Flexibility ratio serat pulp blustru hasil penelitian ini berkisar dari 0,22 – 0,34 tergolong kelas kualitas III. Hasil uji lanjut Duncan (α = 95%) menunjukkan bahwa pulp perlakuan PNU8 memiliki nilai flexibility ratio yang lebih tinggi dari pulp perlakuan lainnya. Serat dengan flexibility ratio yang tinggi akan menghasilkan kekuatan lembaran pulp yang baik.

Scoring nilai turunan serat blustru (Tabel 4) menunjukkan bahwa serat pulp blustru tergolong ke dalam kelas kualitas II. Menurut LPHH (1976), serat seperti ini akan menghasilkan keteguhan lembaran kertas dengan keteguhan sobek, pecah, dan tarik yang sedang. Uji lanjut Duncan (tingkat α = 95%) menunjukkan bahwa

kecuali untuk tebal dinding sel dan felting power, semua nilai dimensi dan turunan serat secara nyata dipengaruhi oleh keasaman proses hidrolisis. Semakin asam hidrolisis yang diberikan maka semakin tinggi nilai dimensi dan turunan serat blustru.

Sifat Kekuatan Pulp.
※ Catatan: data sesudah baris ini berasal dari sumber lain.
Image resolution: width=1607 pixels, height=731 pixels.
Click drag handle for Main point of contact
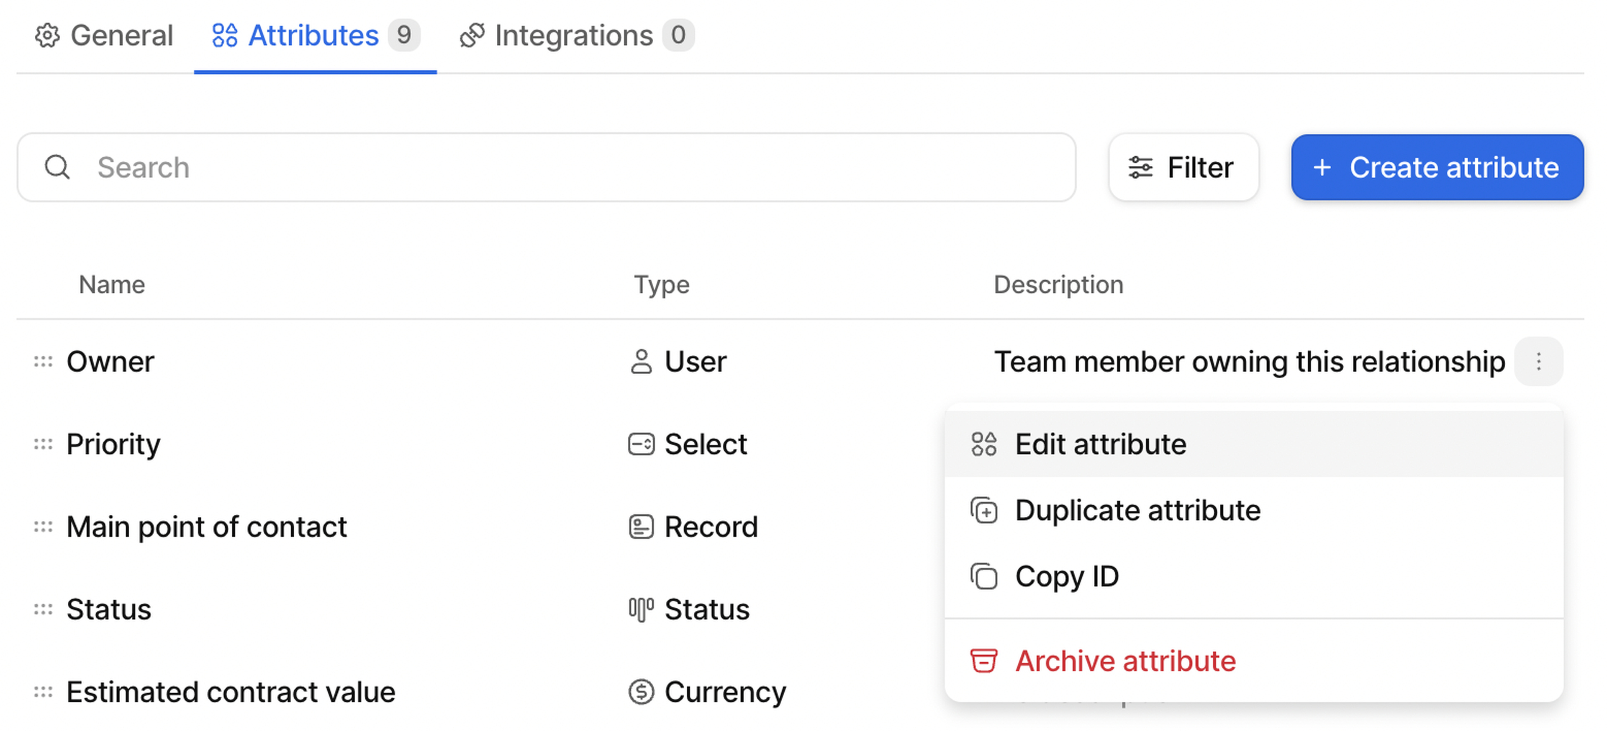click(x=43, y=527)
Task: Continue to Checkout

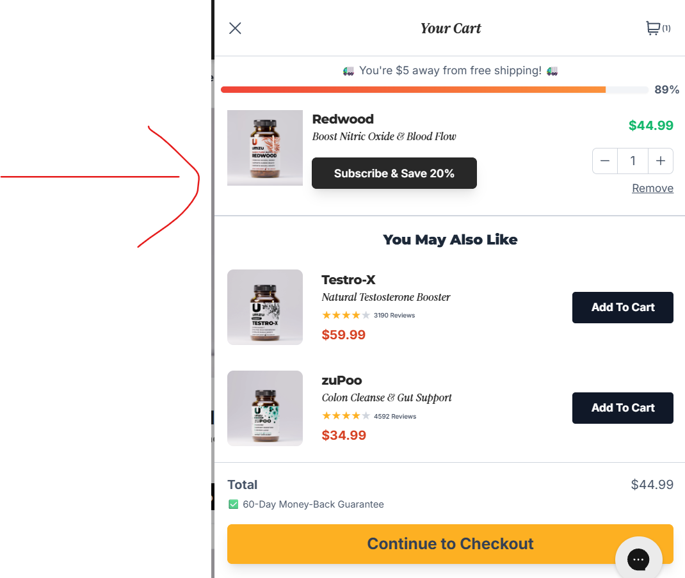Action: click(x=450, y=544)
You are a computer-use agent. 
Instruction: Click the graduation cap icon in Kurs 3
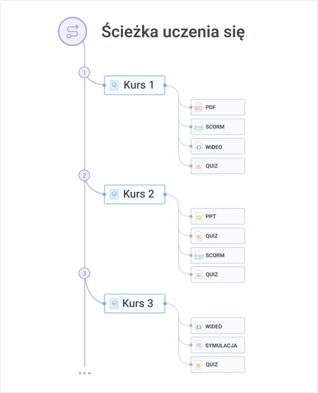tap(114, 303)
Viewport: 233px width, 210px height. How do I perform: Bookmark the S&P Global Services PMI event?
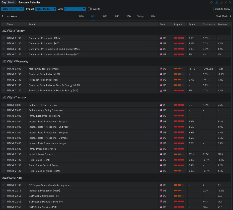4,207
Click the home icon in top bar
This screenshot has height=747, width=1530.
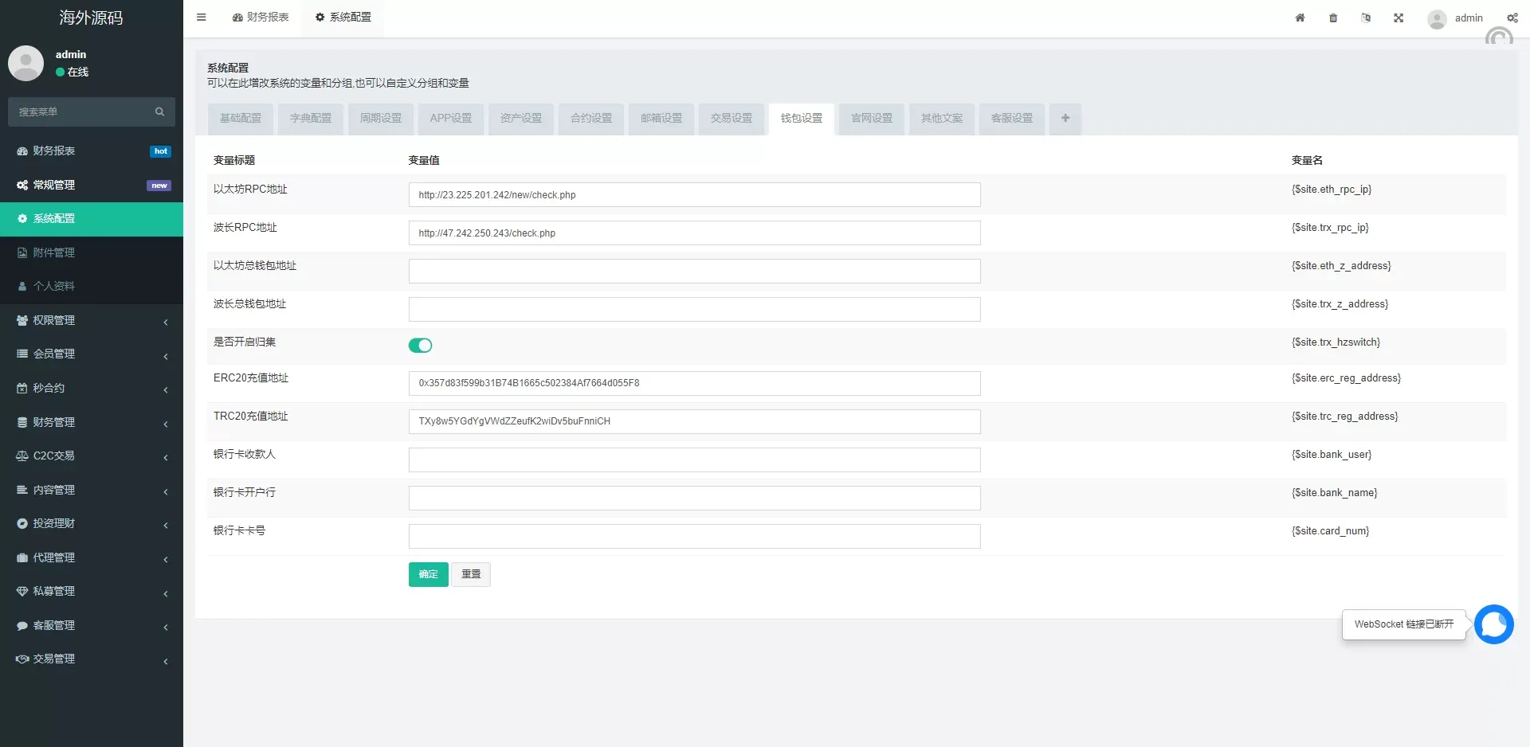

Dimensi serat bahan baku adalah salah satu faktor yang mempengaruhi sifat kekuatan pulp (Hartono dan Ibnusantosa 2005). Dalam penelitian ini, sifat kekuatan lembaran pulp diuji meliputi sifat kekuatan tarik, sobek, dan retak. Rata-rata sifat kekuatan pulp blustru yang diperoleh tercantum dalam Tabel 5. Umur blustru dan keasaman proses hidrolisis mempengaruhi indeks tarik pulp. Uji lanjut Duncan (tingkat α =95%) menunjukkan bahwa proses

hidrolisis pada kondisi asam terhadap blustru berumur 5 bulan (PAU5) menghasilkan pulp dengan kekuatan tarik yang lebih tinggi dari pulp hasil perlakuan lainnya.

Tabel 5. Sifat kekuatan lembaran pulp blustru pada berbagai tingkat umur dan keasaman prahidrolisis

Sampel Indeks Retak

(kPa.m2/g) Indeks Sobek (Nm2/kg) Indeks Tarik ( Nm/g) PNU5 0,62 4,22 13,98 PNU8 0,35 4,15 6,04 PAU5 0,64 3,07 18,27 PAU8 0,37 4,21 6,02 Ket :

P= prahidrolisis, N = netral, A= asam U5= umur 5 bulan, dan U8= umur 8 bulan Meskipun score mutu serat dari pulp PAU5 tidak dapat menjelaskan kenapa kekuatan tarik pulp-nya relatif lebih tinggi dari kekuatan pulp tarik pulp hasil perlakuan lainnya, tetapi Minor dan Atalla (1992) menyatakan bahwa perubahan karakter komponen selulosa dan hemiselulosa dapat berperan meningkatkan mutu ikatan antar serat. Kekuatan retak hanya dipengaruhi oleh umur. Kekuatan retak dipengaruhi oleh faktor yang sama dengan indeks tarik. Kekuatan sobek umumnya memang berbanding terbalik dengan kekuatan tarik. Hal ini dapat dilihat dari Tabel 5, dimana pulp PAU5 yang memiliki kekuatan tarik dan retak tertinggi memiliki kekuatan sobek terendah.

KESIMPULAN

Umur blustru dan keasaman prahidrolisis berpengaruh terhadap kadar silika, viskositas, rendemen, dan kekuatan retak pulp. Nilai dimensi dan turunan serat hanya dipengaruhi oleh keasaman prahidrolisis. Meskipun kadar α-selulosanya tinggi, menurut SNI 14-03-1989, serat blustru kurang sesuai dipergunakan sebagai bahan baku dissolving pulp karena memiliki kandungan ekstraktif, abu, silika, dan viskositas pulp yang tidak memenuhi syarat. Tetapi serat blustru potensial sebagai bahan baku kertas karena memiliki sifat kekuatan dan mutu serat yang cukup baik.

Perlakuan yang dapat menurunkan kadar abu, silika, dan ekstraktif diperlukan agar serat blustru dapat dijadikan bahan baku dissolving pulp. Viskositas pulp dapat ditingkatkan dengan memilih jenis proses dan kondisi pulping yang tepat.